Jaylen Brown na dogrywkę
W pewnym momencie wydawało się, że ekipa z Indianapolis ma już Celtów w garści. Pacers na 10 sekund przed końcem spotkania prowadzili trzema punktami i mieli piłkę. Byli o krok od sprawienia wielkiej sensacji. Nie pozwolił jednak na to Jaylen Brown. Najpierw wymusił stratę rywali przy wprowadzeniu piłki do gry, a następnie z rogu boiska trafił wielki rzut, doprowadzając do remisu:
W dogrywce – pierwszej w tegorocznej fazie play-off – przebudził się Jayson Tatum, który w czwartej kwarcie miał spore problemy ze skutecznością. Jego kolejne trafienia w ostatniej minucie okazały się kluczowe dla Celtics. Skrzydłowy zakończył mecz z dorobkiem 36 punktów i 12 zbiórek. 26 punktów miał Brown, a 28 punktów zdobył Jrue Holiday.

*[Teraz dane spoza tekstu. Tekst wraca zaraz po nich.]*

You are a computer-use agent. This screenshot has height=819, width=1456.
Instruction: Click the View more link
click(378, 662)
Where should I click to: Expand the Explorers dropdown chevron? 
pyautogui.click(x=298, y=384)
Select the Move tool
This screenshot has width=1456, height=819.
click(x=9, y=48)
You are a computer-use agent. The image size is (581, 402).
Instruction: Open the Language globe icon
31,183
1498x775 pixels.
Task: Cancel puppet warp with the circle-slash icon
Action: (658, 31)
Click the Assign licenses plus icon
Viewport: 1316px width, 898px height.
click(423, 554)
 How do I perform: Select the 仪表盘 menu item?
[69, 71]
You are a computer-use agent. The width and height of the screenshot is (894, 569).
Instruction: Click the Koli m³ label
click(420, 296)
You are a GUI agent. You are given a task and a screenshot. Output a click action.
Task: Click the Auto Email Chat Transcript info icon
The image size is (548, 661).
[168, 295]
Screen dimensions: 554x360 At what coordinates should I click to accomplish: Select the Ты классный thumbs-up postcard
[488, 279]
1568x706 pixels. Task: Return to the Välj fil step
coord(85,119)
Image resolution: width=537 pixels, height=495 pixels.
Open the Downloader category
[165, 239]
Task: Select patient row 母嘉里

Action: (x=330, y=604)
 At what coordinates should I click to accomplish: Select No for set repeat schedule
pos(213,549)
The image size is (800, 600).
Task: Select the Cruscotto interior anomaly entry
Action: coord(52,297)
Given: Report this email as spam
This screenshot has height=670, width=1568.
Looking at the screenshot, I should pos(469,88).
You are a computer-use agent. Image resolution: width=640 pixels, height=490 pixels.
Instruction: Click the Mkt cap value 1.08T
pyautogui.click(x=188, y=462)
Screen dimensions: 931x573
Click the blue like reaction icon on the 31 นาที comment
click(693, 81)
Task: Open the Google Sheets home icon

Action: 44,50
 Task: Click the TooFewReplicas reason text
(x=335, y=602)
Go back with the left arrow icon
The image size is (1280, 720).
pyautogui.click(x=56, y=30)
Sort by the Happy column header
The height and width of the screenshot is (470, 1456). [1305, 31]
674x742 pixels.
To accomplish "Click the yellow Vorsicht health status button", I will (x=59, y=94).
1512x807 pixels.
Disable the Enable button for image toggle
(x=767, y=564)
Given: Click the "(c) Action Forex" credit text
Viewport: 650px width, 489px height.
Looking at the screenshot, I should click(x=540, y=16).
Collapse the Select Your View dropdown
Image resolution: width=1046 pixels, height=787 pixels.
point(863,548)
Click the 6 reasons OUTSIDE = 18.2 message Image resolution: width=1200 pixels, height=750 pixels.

Po stronie przegranych najlepszym strzelcem z 25 punktami na koncie był Tyrese Haliburton, autor sześciu trafień z dystansu.
Pacers byli blisko zwycięstwa
Bostończycy świetnie zaczęli wtorkowe spotkanie, zdobywając pierwszych 12 punktów w spotkaniu, ale Pacers szybko przypomnieli sobie, że w niedzielę w Nowym Jorku ustanowili nowy rekord skuteczności w meczu fazy play-off. Po 24 minutach był więc remis, a goście nie poddali się nawet wtedy, gdy Celtics w trzeciej kwarcie zbudowali 13-punktowe prowadzenie. Była to ich najwyższa przewaga w tym starciu, lecz Pacers niemal ukradli im wygraną.
Porażka na otwarcie przed własną publicznością byłaby dla Celtów dużą wpadką, dlatego tym większe znaczenie ma dla nich to, że udało im się znaleźć drogę do zwycięstwa w dramatycznych i dość chaotycznych okolicznościach. Był to tak naprawdę ich pierwszy poważny test w tej fazie posezonowej. Teraz czas na kolejny – w czwartek spróbują po raz pierwszy w tym roku wygrać drugi mecz serii. Poprzednie dwie próby – z Heat i Cavaliers – były nieudane.